Are there any ways organizations should rethink hiring requirements to attract non-traditional talent as the industry juggles with a talent shortage?

Yes, there’s a talent shortage, but there’s also a skills shortage that a lot of organizations are facing right now in cybersecurity. So, from the candidates’ perspective, it’s even more important to be able to take certifications, take continuing education, pursue vehicles that demonstrate your knowledge, skills, and ability, like certifications from ISC2 or other ways you can demonstrate your skills and background. It’s really, really critical for the candidate, because organizations are going to want, when they’re sorting through people applying for jobs, to be able to really be able to focus on those people who have demonstrated their skills and competence.

Are there any changes that ISC2 members should look forward to under your leadership?

I hesitate to say “changes,” because I know there’s a lot of work that’s already been done over the over the last number of years, and and I’m really benefiting in joining ISC2 in a moment of strength, where the organization’s in a really strong position with excellent leadership and a strong staff, [and] really solid board and members around the world.

That being said, some of the areas that I hope to continue to focus on is really making sure that ISC2 remains very member-focused.
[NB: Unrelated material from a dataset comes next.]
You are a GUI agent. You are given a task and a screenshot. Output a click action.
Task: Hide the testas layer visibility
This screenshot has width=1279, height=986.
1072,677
What do our members need to continue to advance in their careers, to get promotions, to define new positions? How can we make sure that our continuing education and our certifications, and even certificates that we’re offering are relevant and helpful for them, as technology is changing between AI and quantum and other changes that exist kind of in the broader ecosystem? So, we are reaffirming our commitment to listening and to leading and really making sure that our members are getting real value for their membership. I’m not sure if that’s a dramatic change from the past, but it’s an important part of the leadership I hope to bring, and that the board and the staff are really very committed to.